:: Selected passage ::
Implementation:Avdvg InjectGuard HuggingFaceEmbeddings Init

Knowledge Sources	InjectGuard LangChain Embeddings sentence-transformers
Domains	NLP, Embeddings, Security
Last Updated	2026-02-14 16:00 GMT

Overview

Concrete tool for initializing a sentence embedding model provided by LangChain's HuggingFace integration.

Description

The HuggingFaceEmbeddings class is a LangChain wrapper around the sentence-transformers library. It loads a pre-trained sentence embedding model and configures it for inference. In InjectGuard, this is executed at module level (on import) to initialize the all-MiniLM-L6-v2 model on a specified CUDA device with L2 normalization enabled.

Key behaviors:

Downloads and caches the model from HuggingFace Hub on first use
Places the model on the specified device (GPU or CPU)
Configures encoding options including embedding normalization
The resulting object is used by FAISS to embed documents and queries

Usage

Import this when you need to create dense vector representations of text for similarity search. In the InjectGuard pipeline, this is the first step: the embeddings object is shared between vector store construction (indexing malicious prompts) and query-time similarity search (embedding incoming user prompts).

Code Reference

Source Location

Repository: InjectGuard
File: injectguard/vertor_similarity_detection.py
Lines: L1, L10-12

Signature

class HuggingFaceEmbeddings:
    def __init__(
        self,
        model_name: str = "sentence-transformers/all-MiniLM-L6-v2",
        model_kwargs: dict = None,
        encode_kwargs: dict = None,
    ):
        """
:::
:: Dataset excerpt ::
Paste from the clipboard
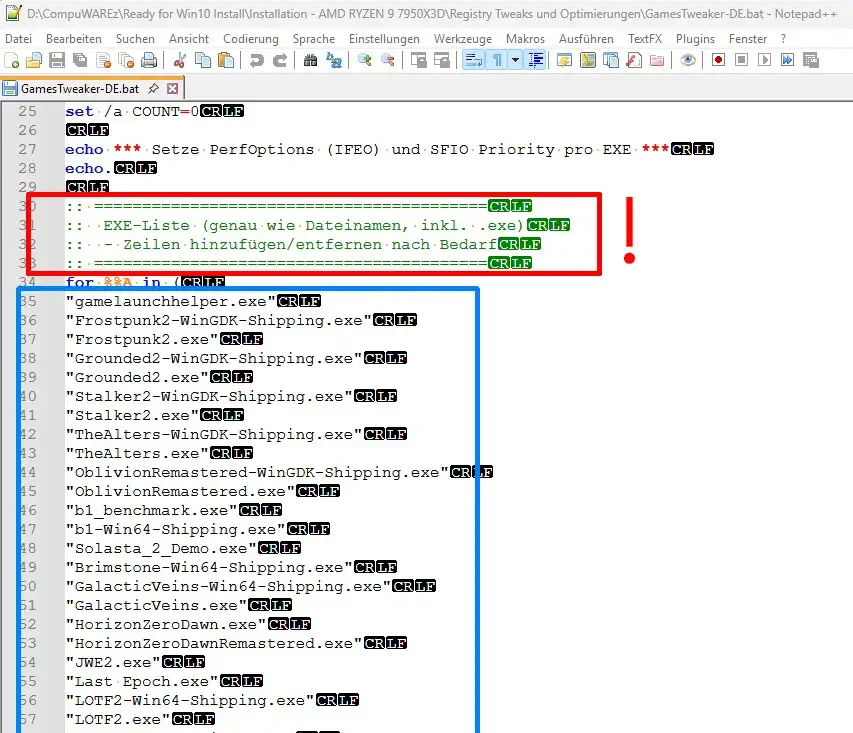 point(227,61)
:::
▸ Set of tasks:
1. In the HuggingFaceEmbeddings page, which kind of normalization does InjectGuard enable when it initializes the model?
2. Extend the HuggingFaceEmbeddings page, picking up right after the opening docstring quotes on its last line.

▸ Replies:
1. L2 normalization.

2.
        Args:
            model_name: HuggingFace model identifier or local path.
            model_kwargs: Keyword arguments passed to the model constructor
                          (e.g., {'device': 'cuda:2'}).
            encode_kwargs: Keyword arguments passed to the encode method
                           (e.g., {'normalize_embeddings': True}).
        """

Import

from langchain.embeddings.huggingface import HuggingFaceEmbeddings

I/O Contract

Inputs

Name	Type	Required	Description
model_name	str	No (default: "sentence-transformers/all-MiniLM-L6-v2")	HuggingFace model identifier for the sentence embedding model
model_kwargs	dict	No	Arguments passed to the underlying model constructor; used to set device placement (e.g., `{'device': 'cuda:2'}`)
encode_kwargs	dict	No	Arguments passed to the encode method; used to enable L2 normalization (e.g., `{'normalize_embeddings': True}`)

Outputs

Name	Type	Description
embeddings	HuggingFaceEmbeddings	Initialized embedding model instance; provides `embed_documents(texts)` and `embed_query(text)` methods for producing 384-dimensional vectors

Usage Examples

InjectGuard Initialization (as used in the repo)

from langchain.embeddings.huggingface import HuggingFaceEmbeddings

# Initialize embedding model with GPU and normalization
embeddings = HuggingFaceEmbeddings(
    model_name="sentence-transformers/all-MiniLM-L6-v2",
    model_kwargs={'device': 'cuda:2'},
    encode_kwargs={'normalize_embeddings': True}
)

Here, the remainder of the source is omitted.